§ **GIVEN DATA**:
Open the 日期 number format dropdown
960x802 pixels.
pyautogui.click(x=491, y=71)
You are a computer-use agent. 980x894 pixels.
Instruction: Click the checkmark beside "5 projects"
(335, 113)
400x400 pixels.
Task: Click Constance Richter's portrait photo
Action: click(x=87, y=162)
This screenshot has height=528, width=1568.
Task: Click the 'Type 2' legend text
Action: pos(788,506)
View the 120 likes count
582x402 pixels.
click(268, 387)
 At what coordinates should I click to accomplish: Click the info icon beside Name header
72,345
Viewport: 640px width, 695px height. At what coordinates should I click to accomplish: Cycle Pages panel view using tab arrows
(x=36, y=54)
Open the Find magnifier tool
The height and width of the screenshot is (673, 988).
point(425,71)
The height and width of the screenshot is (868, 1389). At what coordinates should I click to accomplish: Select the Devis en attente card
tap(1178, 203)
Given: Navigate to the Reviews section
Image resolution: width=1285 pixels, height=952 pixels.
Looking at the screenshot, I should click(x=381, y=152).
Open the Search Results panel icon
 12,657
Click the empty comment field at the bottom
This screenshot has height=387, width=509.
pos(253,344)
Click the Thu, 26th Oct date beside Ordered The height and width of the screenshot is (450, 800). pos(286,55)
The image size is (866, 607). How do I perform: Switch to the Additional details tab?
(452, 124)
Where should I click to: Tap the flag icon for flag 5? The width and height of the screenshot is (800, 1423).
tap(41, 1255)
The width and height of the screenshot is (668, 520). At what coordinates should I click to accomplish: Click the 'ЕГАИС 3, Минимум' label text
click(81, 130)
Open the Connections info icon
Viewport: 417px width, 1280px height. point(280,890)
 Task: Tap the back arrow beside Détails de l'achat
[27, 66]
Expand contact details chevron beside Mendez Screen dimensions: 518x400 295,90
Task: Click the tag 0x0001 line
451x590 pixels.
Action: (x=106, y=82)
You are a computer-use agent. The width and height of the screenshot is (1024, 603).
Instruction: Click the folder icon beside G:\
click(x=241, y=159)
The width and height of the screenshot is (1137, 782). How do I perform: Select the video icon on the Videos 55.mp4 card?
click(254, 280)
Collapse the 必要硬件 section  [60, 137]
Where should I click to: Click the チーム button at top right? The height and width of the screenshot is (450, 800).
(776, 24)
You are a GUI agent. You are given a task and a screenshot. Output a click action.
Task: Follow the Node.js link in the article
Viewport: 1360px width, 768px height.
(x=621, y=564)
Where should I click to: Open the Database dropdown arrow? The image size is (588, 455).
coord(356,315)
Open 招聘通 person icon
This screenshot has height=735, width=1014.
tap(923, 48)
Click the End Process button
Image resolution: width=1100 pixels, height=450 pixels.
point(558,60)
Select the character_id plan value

§ **TO DO**: Your output must be an exact copy of every entry.

§ **YOUR RESPONSE**:
Open the 日期 number format dropdown
960x802 pixels.
pyautogui.click(x=491, y=71)
You are a computer-use agent. 980x894 pixels.
Instruction: Click the checkmark beside "5 projects"
(335, 113)
400x400 pixels.
Task: Click Constance Richter's portrait photo
Action: click(x=87, y=162)
This screenshot has height=528, width=1568.
Task: Click the 'Type 2' legend text
Action: pos(788,506)
View the 120 likes count
582x402 pixels.
click(268, 387)
 At what coordinates should I click to accomplish: Click the info icon beside Name header
72,345
Viewport: 640px width, 695px height. At what coordinates should I click to accomplish: Cycle Pages panel view using tab arrows
(x=36, y=54)
Open the Find magnifier tool
The height and width of the screenshot is (673, 988).
point(425,71)
The height and width of the screenshot is (868, 1389). At what coordinates should I click to accomplish: Select the Devis en attente card
tap(1178, 203)
Given: Navigate to the Reviews section
Image resolution: width=1285 pixels, height=952 pixels.
Looking at the screenshot, I should click(x=381, y=152).
Open the Search Results panel icon
 12,657
Click the empty comment field at the bottom
This screenshot has height=387, width=509.
pos(253,344)
Click the Thu, 26th Oct date beside Ordered The height and width of the screenshot is (450, 800). pos(286,55)
The image size is (866, 607). How do I perform: Switch to the Additional details tab?
(452, 124)
Where should I click to: Tap the flag icon for flag 5? The width and height of the screenshot is (800, 1423).
tap(41, 1255)
The width and height of the screenshot is (668, 520). At what coordinates should I click to accomplish: Click the 'ЕГАИС 3, Минимум' label text
click(81, 130)
Open the Connections info icon
Viewport: 417px width, 1280px height. point(280,890)
 Task: Tap the back arrow beside Détails de l'achat
[27, 66]
Expand contact details chevron beside Mendez Screen dimensions: 518x400 295,90
Task: Click the tag 0x0001 line
451x590 pixels.
Action: (x=106, y=82)
You are a computer-use agent. The width and height of the screenshot is (1024, 603).
Instruction: Click the folder icon beside G:\
click(x=241, y=159)
The width and height of the screenshot is (1137, 782). How do I perform: Select the video icon on the Videos 55.mp4 card?
click(254, 280)
Collapse the 必要硬件 section  [60, 137]
Where should I click to: Click the チーム button at top right? The height and width of the screenshot is (450, 800).
(776, 24)
You are a GUI agent. You are given a task and a screenshot. Output a click action.
Task: Follow the Node.js link in the article
Viewport: 1360px width, 768px height.
(x=621, y=564)
Where should I click to: Open the Database dropdown arrow? The image size is (588, 455).
coord(356,315)
Open 招聘通 person icon
This screenshot has height=735, width=1014.
tap(923, 48)
Click the End Process button
Image resolution: width=1100 pixels, height=450 pixels.
point(558,60)
Select the character_id plan value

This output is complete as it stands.